And of course, what that meant was that the new members' class became mostly women and children. You know, the guys are all sitting in their chariot in the parking lot going, "Honey, you go on in, I really have to think about this a little bit more." Kind of weird, right? But this was serious business. They really believed it just made logical sense that you had to kind of join the Moses Club before you could join the Jesus Club.
And then verse 2, "This brought Paul and Barnabas into sharp dispute and debate with them." So Paul and Barnabas were appointed, along with some other believers, to go up to Jerusalem to see the apostles and elders about this question. They say, "We really need to get this straightened out. This is a really super big deal."
So verse 4, "When they came to Jerusalem, they were welcomed by the church and the apostles and the elders to whom they reported everything God had done through them." And so Paul reports, "Listen, all over the world, Gentiles have been embracing this message and their imaginations are being captured by Jesus Christ.
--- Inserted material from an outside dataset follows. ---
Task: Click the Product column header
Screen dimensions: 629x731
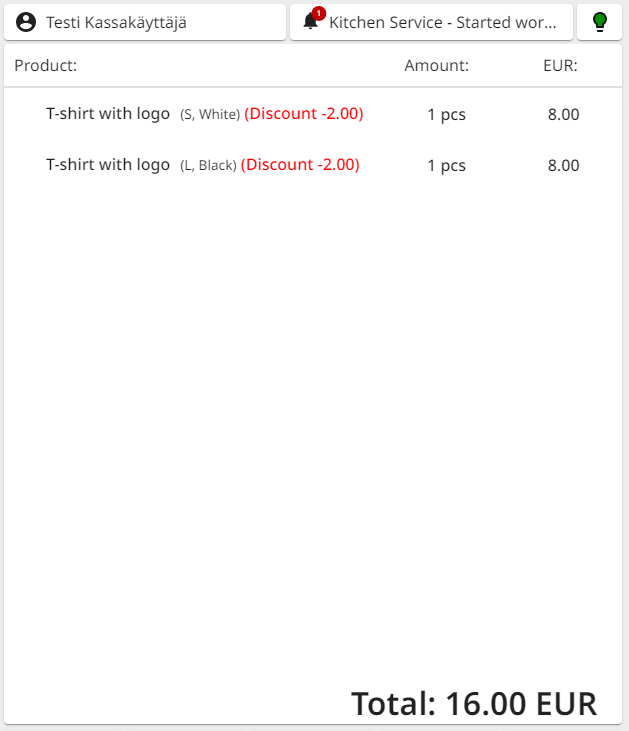Action: (x=46, y=66)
But you got to know, I haven't been front-loading my message with this requirement that they got to keep the law of Moses. And so we are sending people major mixed messages here. We need to get this all straight."
So Paul and Barnabas have their say, "And then some of the believers who belong to the party of the Pharisees..." Now these are the exact same guys who were part of the group that had killed Jesus, the Pharisees. But they had become followers of Jesus. However they cannot, they're so religious that they cannot let the law which they have obeyed so well their whole lives go. And so they stood up and they said, "Listen, that's great, but the Gentiles must be circumcised and required to keep the law of Moses."
Now let's do a little History Channel investigation here because when we say law of Moses, we probably tend to think of the Ten Commandments and we think, you know, who wouldn't want there to teach their kids to obey the Ten Commandments? Don't steal and kill and don't take the name of the Lord in vain and so on. But when they say the law of Moses, they meant the 613 laws in the Torah, the first five books of the Bible, plus all of the hundreds of what some called "fence rules" that were invented to uphold and protect those original 613 laws.
For example, in the law of Moses, in the Hebrew Scriptures, the Torah, it says to keep the Sabbath holy. And that was interpreted as don't work on the Sabbath, but that raises the question, what's work? Right? And so there are all kinds of dozens and dozens of extra rules to clarify that, like you could only lift a fork of a certain weight up to your mouth, any heavier than a certain weight, than you were working and you were breaking the Sabbath. And so they had a drawer full of special Sabbath utensils to eat with. And that's just one example.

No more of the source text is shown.